• _Document segment_
Diabetes and Sugar? New Book Outlines The Facts

Many American mistakenly believe sugar intake is a direct cause of diabetes,'' writes Virgie Bright-Ellington, M.D. 'What your Doctor Wants You to Know, But Doesn't Have Time To Tell You, an insightful book about the importance of health care in America.

"The truth is that obesity and being overweight (from eating too much of anything: sugar, protein, carbohydrates, or fat) is a direct cause of diabetes, '' writes Dr. Bright-Ellington, who trained at the Cambridge Hospital of Harvard Medical School. "Diabetes is a disease that results from the body's inability to process or produce insulin. Insulin is the hormone that converts sugar and carbohydrates in food into energy.''

Today more than ever it is dire that African Americans know the facts about diabetes, a potentially fatal disease. About 2.7 million or 11.4 percent of all African Americans ages 20 or older have diabetes, according to the American Diabetes Association (ADA). But one-third of them do not know it.

• _Excerpted records_
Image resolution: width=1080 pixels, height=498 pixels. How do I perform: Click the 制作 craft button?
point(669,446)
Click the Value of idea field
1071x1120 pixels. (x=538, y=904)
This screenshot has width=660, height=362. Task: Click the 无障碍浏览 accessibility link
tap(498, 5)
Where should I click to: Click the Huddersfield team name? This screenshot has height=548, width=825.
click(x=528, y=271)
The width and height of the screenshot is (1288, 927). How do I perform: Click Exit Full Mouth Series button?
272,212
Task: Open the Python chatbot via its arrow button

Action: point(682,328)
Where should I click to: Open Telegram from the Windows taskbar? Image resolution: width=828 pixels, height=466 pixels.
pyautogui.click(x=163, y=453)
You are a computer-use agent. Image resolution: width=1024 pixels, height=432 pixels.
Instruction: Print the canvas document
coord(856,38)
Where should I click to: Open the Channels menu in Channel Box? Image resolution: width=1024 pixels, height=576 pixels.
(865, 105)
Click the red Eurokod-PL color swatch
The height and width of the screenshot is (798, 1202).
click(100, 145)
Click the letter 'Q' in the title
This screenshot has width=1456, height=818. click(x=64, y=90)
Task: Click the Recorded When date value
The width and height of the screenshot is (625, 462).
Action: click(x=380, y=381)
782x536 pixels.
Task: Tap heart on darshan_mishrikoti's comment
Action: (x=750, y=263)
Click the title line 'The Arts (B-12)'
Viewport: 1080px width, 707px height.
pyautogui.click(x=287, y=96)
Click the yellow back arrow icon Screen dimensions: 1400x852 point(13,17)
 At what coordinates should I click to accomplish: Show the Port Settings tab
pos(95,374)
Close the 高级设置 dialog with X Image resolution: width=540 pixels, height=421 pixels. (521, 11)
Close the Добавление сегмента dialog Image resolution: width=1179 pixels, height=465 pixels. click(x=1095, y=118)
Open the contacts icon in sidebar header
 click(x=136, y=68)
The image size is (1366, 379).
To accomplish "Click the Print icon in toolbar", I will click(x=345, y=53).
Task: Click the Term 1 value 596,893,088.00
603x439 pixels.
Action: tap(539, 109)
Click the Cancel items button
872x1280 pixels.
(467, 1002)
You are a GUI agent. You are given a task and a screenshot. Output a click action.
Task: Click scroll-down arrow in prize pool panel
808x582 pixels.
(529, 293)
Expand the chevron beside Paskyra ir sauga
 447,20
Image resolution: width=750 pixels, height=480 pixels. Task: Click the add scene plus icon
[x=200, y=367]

• _Task 1_
According to the diabetes article, what share of African Americans ages 20 or older have diabetes?
• _Task 2_
Carry the diabetes article forward from its final sentence.
The listing can be set aside; nothing here depends on it.

• _Task answer 1_
About 11.4 percent, or roughly 2.7 million people, according to the American Diabetes Association.

• _Task answer 2_
African Americans with diabetes are at increased risk for heart disease, stroke and other macrovascular complications. Other complications of diabetes include blindness, kidney disease, and amputations.

Diabetes is the fifth deadliest disease in the United States, and it has no cure. The total annual economic cost of diabetes in 2002 was estimated to be $132 billion, or one out of every 10 health care dollars spent in the United States, the ADA says.

In her book, Dr. Bright-Ellington delivers strong medicine in small doses about some of the most important health issues facing the black community today, which is why she addresses diabetes in Chapter 2. Look for weekly excerpts from the informative book here on the AOL Black Voices Wellness blog. In Chapter 1 she addressed the importance of finding a primary care physician.

Diabetes is usually classified as either Type 1, also known as juvenile diabetes, or Type 2, also called adult-onset diabetes, she writes. In Type 1 diabetes, the pancreas has completely lost the ability to make insulin. Although, the cause of both types of the diabetes has multiple genetic (inherited) and environmental (lifestyle) factors, being overweight and lack of exercise play the biggest roles in developing Type 2 diabetes.

Contrary to popular belief, diabetics usually do not die from dangerously high sugars; most die from complications of high sugars such as heart attacks and strokes.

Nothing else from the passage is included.